The invention will now be explained in more detail, for example, and with reference to the accompanying figures. It shows:

• 1 in longitudinal section through a housing wall, a slide bearing and a feedback arrangement designed according to the invention,
• 2 and FIG. 3 further embodiment variants of a bearing arrangement according to the invention or a return arrangement in longitudinal section, and
• Fig. 4 in cross section two slide bearings of a gear pump arranged side by side.

In Fig. 1, a bearing of a drive shaft 1 of a gear pump is shown schematically in longitudinal section, running through a housing wall 7. A gear 5 is arranged on the shaft 1 in the pump chamber 3 in order to convey a viscous liquid in the direction of arrow A. Through the housing wall 7, the shaft 1 is supported in a slide bearing 9, through which bearing, along the shaft 1, in the intermediate space 10 due to the high pressure in the pump chamber 3, the medium to be pumped is driven. This so-called leakage liquid also serves to lubricate the slide bearing 9. A collecting or annular space 11 is arranged on the back of the slide bearing 9 in order to collect the leakage liquid passing through the slide bearing 9. According to the invention, this collecting or annular space 11 is connected to the suction side of the pump space 3 via two return channels 13 and 15. In order to be able to close the return duct 13 guided closer to the rear of the bearing, a valve 17 is also provided, for example.

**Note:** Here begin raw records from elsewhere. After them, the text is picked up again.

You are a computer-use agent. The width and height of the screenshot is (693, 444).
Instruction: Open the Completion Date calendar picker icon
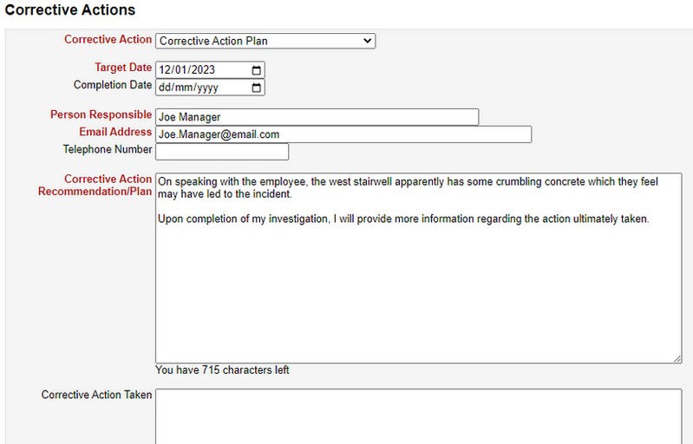(256, 88)
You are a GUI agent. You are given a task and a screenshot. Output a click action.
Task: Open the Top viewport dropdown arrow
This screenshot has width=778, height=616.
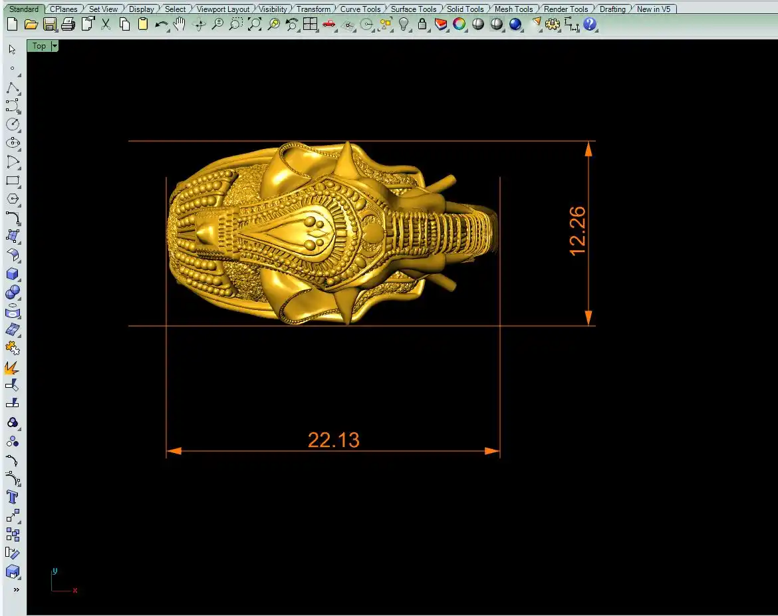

2 shows, analogously, in longitudinal section a further embodiment variant of a bearing according to the invention or a return arrangement, the collecting or annular space 11 now being arranged at least partially inside the rear of the sliding bearing 9. The two return channels 13 and 15 are in turn arranged peripherally from this annular space 11, running outwards, with the result that at least the branch 13a or 15a of each return channel, which runs perpendicular to the shaft 1, appears as lying one on top of the other. The two return duct sections 13a and 15a can also be guided independently of one another in this area, or they can be combined. This is because sections 13a and 15a can be very short. In contrast, the return holes 13 and 15, which are comparatively long, must be guided separately.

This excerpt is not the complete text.